Postgres makes a distinction between IMMUTABLE, STABLE, and VOLATILE functions, with volatile functions being functions that - with the same arguments - can produce different results even within the same statement. Therefore VOLATILE functions will always be executed once per call.
I'm not sure if this is part of the ANSI SQL standard.
hobs 9 hours ago

It depends on the function and the SQL implementation, you can see in this simulator that where rand() > rand() evaluates row by row in MySQL but once in SQL Server, so its easy to get this stuff messed up even if the code is "equivalent" its really not.
https://onecompiler.com/mysql/42vq8s23b https://onecompiler.com/sqlserver/42vq8tz24
- emmelaich 8 hours ago
  
  Thanks, that's a bit upsetting :-)
  
  tmoertel 8 hours ago
  
  Indeed.
  On systems with unfortunate evaluation semantics for `RAND`, you can generate fresh random values for each row by creating a function for that purpose and calling it on the primary key of each row. I provide one example in the article at:
  https://blog.moertel.com/posts/2024-08-23-sampling-with-sql....

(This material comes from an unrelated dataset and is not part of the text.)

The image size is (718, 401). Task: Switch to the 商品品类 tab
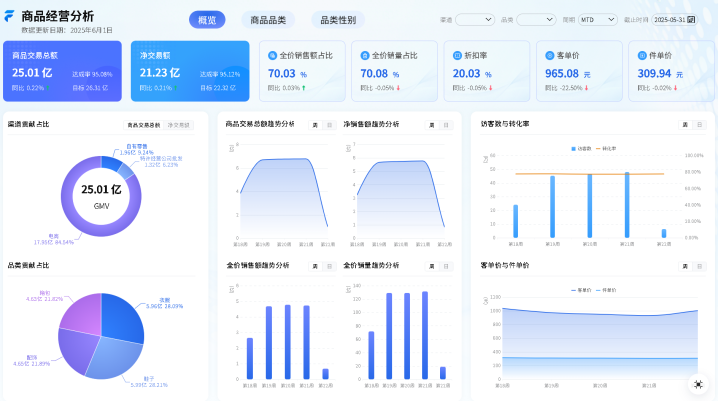(x=267, y=19)
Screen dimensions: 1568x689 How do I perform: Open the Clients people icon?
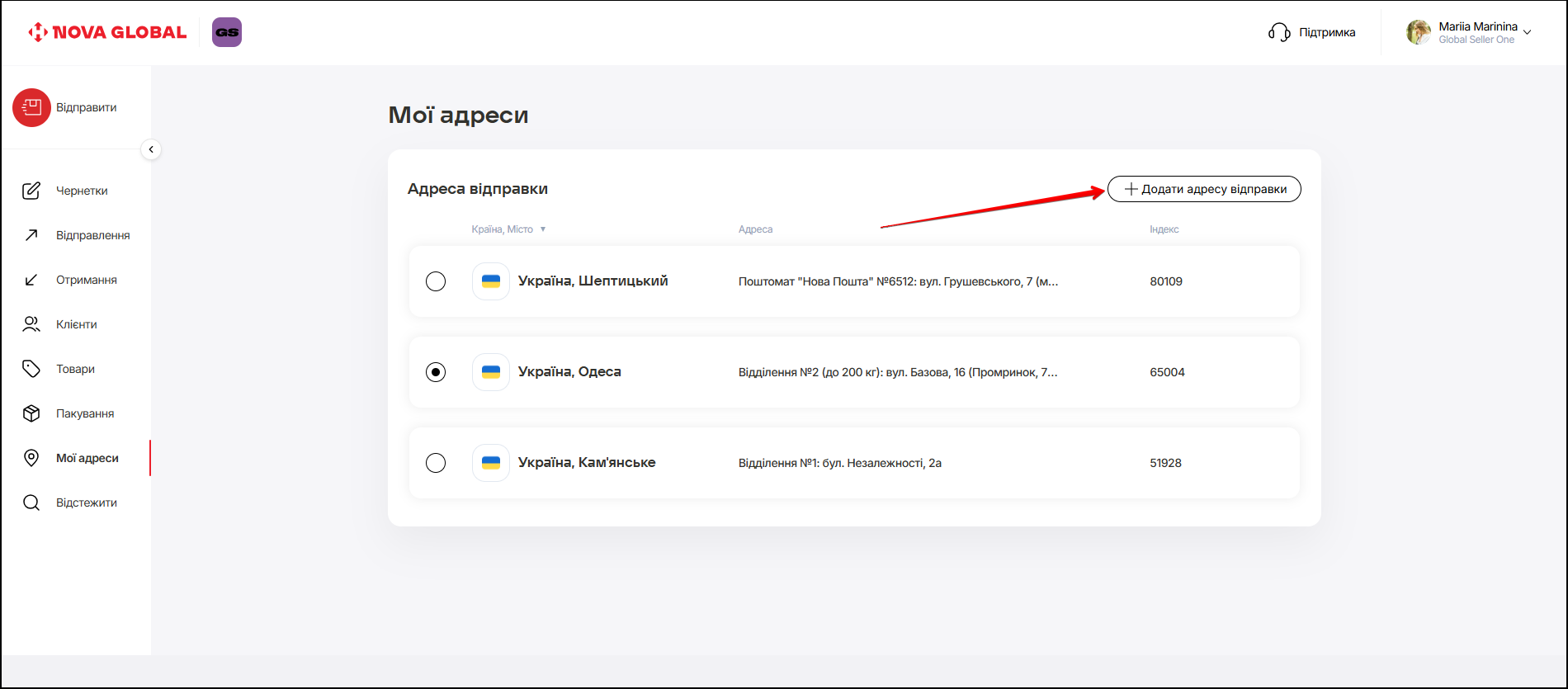click(31, 324)
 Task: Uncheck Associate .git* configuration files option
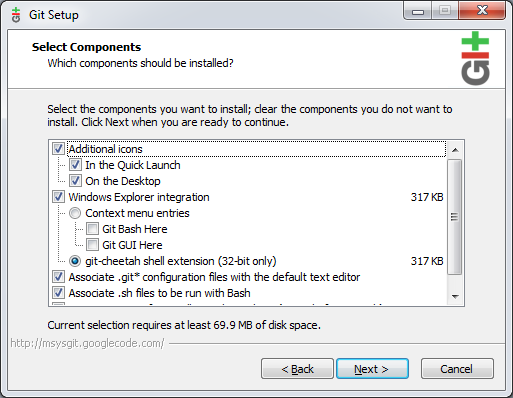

  I'll include a copy here because it's short. It's for DuckDB and was created to let us generate a controllable number of fresh random values for each row:
  -- Returns a pseudorandom fp64 number in the range [0, 1). The number -- is determined by the given `key`, `seed` string, and integer `index`. CREATE MACRO pseudorandom_uniform(key, seed, index) AS ( (HASH(key || seed || index) >> 11) * POW(2.0, -53) );
  
  o11c 8 hours ago
  
  `HASH` looks like a slow function ... does something like `rand() + rowid & 0` or `((rand() * p53 + rowid) % p53) / p53` work?
  
  tmoertel 6 hours ago
  
  Generally, table scans dominate the cost of sampling, so evaluating a "slow" function once per row doesn't matter. What does matter is whether you can push filtering expressions down into the scans to eliminate I/O and decoding work early. Some systems have trouble pushing down RAND efficiency, which can make alternatives like the deterministic function I shared advantageous.
  
  hobs 7 hours ago
  
  Had a good laugh, this is the normal response to difference in SQL implementations in my experience.
paulddraper 6 hours ago

No.